The Sixteenth Century
Finale crumbles in times of change
The 16th century was a difficult time for the Finale Area. In 1530, Giovanni II Del Carretto was mortally wounded during the Conquest of Tunis, thereby ending his great rise onto an Italian political scene that was by then dominated by Charles V Habsburg.
As none of his offspring were of age at the time of his death, his wife Peretta Usodimare Cybo became regent, so when she married the Genoese admiral Andrea Doria in 1527, he took control over the Finale Area.
THE SIXTEENTH CENTURY – 1500-1602 CE
However, when Peretta’s son Alfonso II Del Carretto came of age in 1546, the marquisate went to him and he became a complex and controversial princely figure in a quickly-changing world. The ever-growing demands relating to the up-keep of a princely court, taxation, inflation caused by the arrival of large quantities of silver and gold ore from the Americas, the assent of great international empires and national states caused living conditions to worsen and a number of riots to break out across Europe.
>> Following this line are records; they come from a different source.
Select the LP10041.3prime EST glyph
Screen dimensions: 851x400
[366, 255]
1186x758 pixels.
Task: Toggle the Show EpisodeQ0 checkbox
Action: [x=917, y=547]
Of course, Finale was not spared, and in 1568, after the siege of Castel Gavone, Alfonso II was forced to flee before the riots – fuelled by Genoa – and seek refuge at the Empire’s court in Vienna, where he died in 1583 without ever returning to his fiefdom.
He was fleetingly succeeded by his brothers Alessandro and Sforza Andrea Del Carretto and the latter sold the Marquisate of Finale to the Spanish crown in 1598, before dying with no offspring in 1602.
Sforza Andrea’s majestic mausoleum inside San Biagio’s Church at Finalborgo was commissioned to artist Battista Orsolino by his heir Giovanni Andrea Doria and marked both the end of the ancient House of Del Carretto and the entrance of Finale onto the greater European scenario.